(Word and element pointing entries)
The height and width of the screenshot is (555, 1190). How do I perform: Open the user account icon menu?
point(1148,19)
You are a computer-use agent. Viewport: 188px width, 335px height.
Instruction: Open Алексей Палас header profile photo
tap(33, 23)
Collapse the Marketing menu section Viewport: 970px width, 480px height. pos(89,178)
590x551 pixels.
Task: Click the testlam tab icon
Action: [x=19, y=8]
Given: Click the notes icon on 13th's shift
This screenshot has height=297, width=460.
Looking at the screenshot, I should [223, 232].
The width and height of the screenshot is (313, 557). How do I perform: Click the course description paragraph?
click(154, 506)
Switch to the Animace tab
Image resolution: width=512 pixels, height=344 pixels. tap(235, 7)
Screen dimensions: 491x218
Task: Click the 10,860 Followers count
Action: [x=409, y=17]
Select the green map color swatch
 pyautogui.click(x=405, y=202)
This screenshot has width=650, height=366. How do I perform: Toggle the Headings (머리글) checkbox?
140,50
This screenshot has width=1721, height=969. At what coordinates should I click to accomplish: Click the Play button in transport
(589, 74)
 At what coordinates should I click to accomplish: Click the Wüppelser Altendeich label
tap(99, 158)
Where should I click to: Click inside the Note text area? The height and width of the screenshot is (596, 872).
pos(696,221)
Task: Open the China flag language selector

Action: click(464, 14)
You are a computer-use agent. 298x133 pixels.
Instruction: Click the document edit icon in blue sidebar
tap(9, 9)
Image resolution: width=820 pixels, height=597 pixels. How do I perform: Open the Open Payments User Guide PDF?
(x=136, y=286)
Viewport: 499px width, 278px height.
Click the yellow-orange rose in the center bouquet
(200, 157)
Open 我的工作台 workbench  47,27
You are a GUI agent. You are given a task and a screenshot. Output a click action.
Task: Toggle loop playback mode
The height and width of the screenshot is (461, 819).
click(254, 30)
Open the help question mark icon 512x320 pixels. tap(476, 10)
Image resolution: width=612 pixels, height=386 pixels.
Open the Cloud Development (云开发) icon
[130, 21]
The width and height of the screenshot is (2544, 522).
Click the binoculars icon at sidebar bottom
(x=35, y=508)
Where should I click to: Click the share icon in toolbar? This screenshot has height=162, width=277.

**Direction:**
Can you reproduce the records word for word, from the start through the line containing "Action: [x=19, y=8]"?

**Expected output:**
The height and width of the screenshot is (555, 1190). How do I perform: Open the user account icon menu?
point(1148,19)
You are a computer-use agent. Viewport: 188px width, 335px height.
Instruction: Open Алексей Палас header profile photo
tap(33, 23)
Collapse the Marketing menu section Viewport: 970px width, 480px height. pos(89,178)
590x551 pixels.
Task: Click the testlam tab icon
Action: [x=19, y=8]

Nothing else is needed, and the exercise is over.